Word and item position data:
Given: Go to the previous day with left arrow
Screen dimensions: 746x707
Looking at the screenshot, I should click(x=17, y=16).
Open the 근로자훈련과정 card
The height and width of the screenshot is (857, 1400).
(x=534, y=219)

Direction: Put every line of the listing into a numbered list, one line per entry, and leave out any blank lines.

Problem solution:
1. Given: Go to the previous day with left arrow
2. Screen dimensions: 746x707
3. Looking at the screenshot, I should click(x=17, y=16).
4. Open the 근로자훈련과정 card
5. The height and width of the screenshot is (857, 1400).
6. (x=534, y=219)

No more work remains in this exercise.